··· RECORDS
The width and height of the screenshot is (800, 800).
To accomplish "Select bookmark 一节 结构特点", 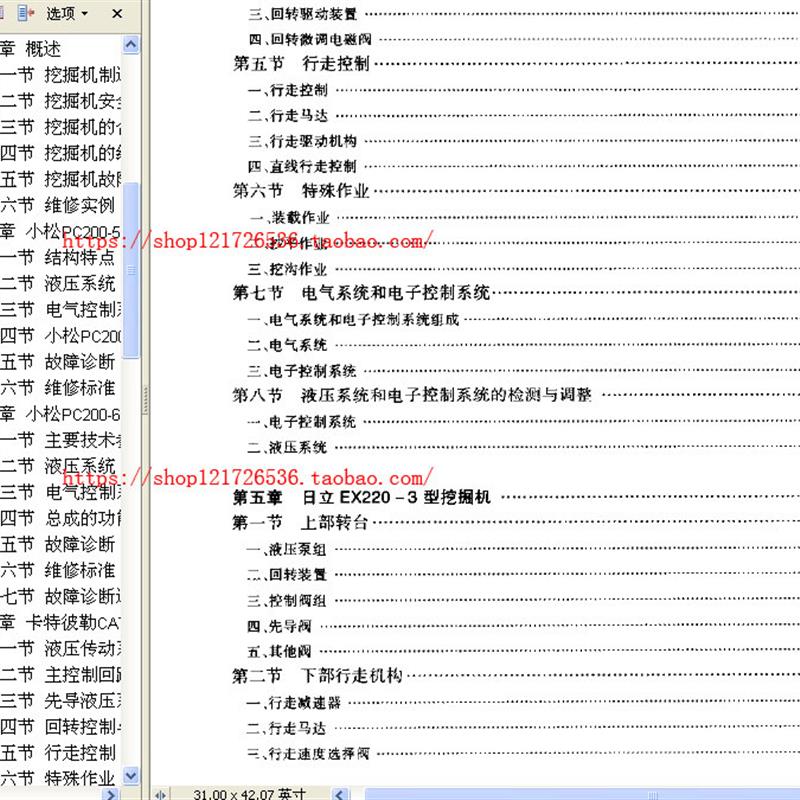I will tap(57, 257).
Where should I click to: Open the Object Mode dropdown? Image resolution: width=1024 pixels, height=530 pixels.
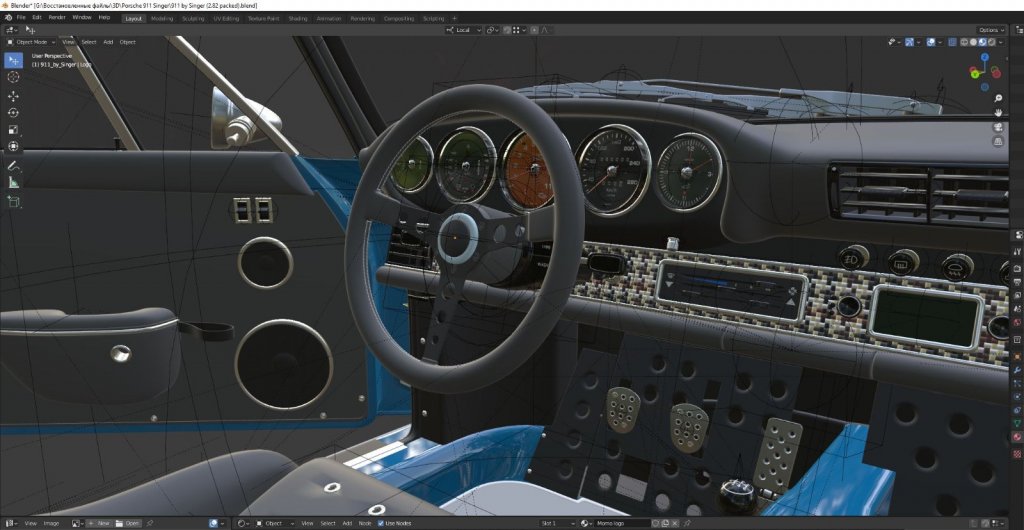tap(30, 42)
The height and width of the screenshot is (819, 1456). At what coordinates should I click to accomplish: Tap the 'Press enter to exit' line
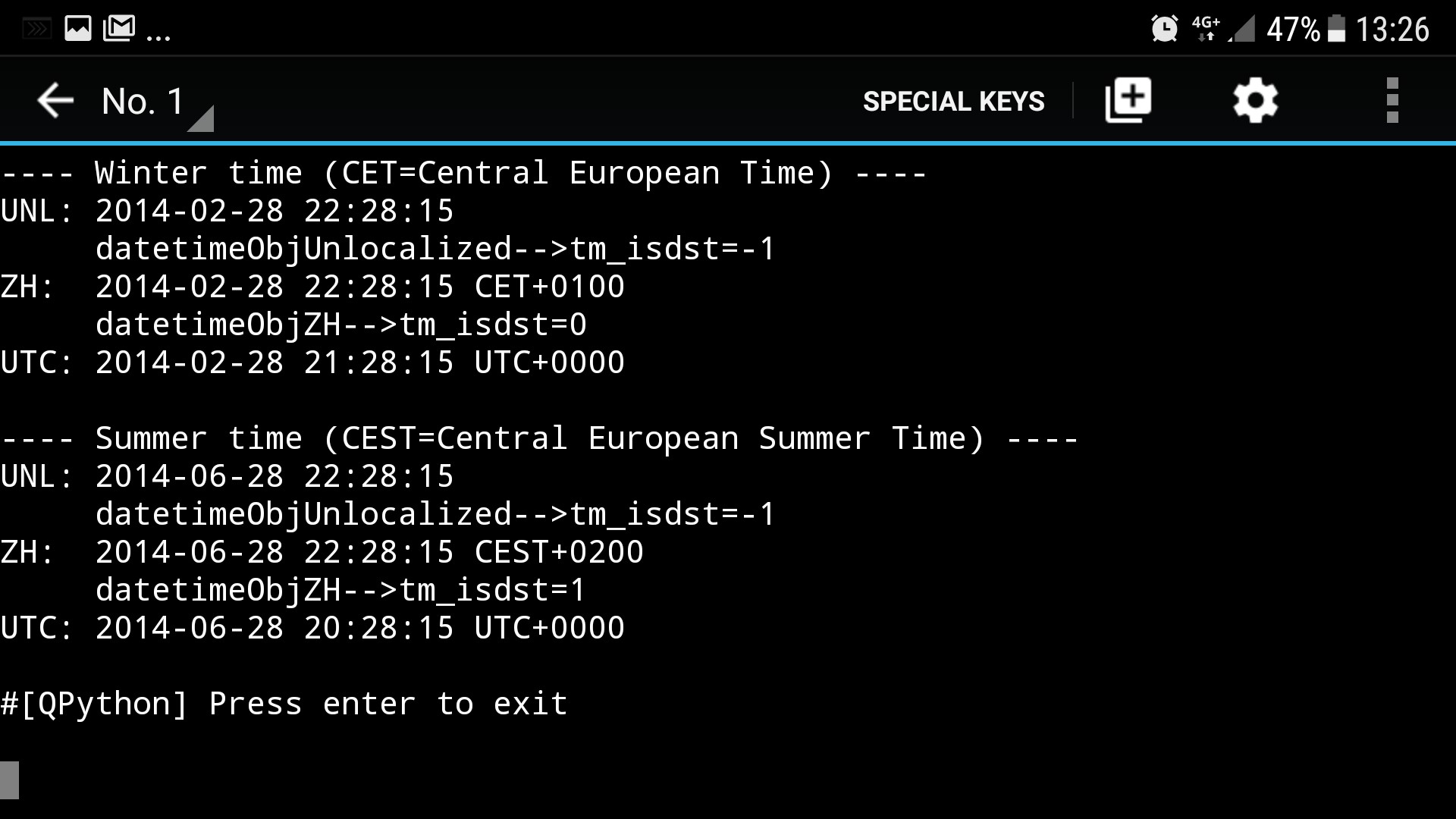click(284, 704)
······
Please output exactly the lines from the line containing "Where should I" through the last line of the records above, both included, and leave out any pictures.

Where should I click to: Open the Object Mode dropdown? Image resolution: width=1024 pixels, height=530 pixels.
tap(30, 42)
The height and width of the screenshot is (819, 1456). At what coordinates should I click to accomplish: Tap the 'Press enter to exit' line
click(284, 704)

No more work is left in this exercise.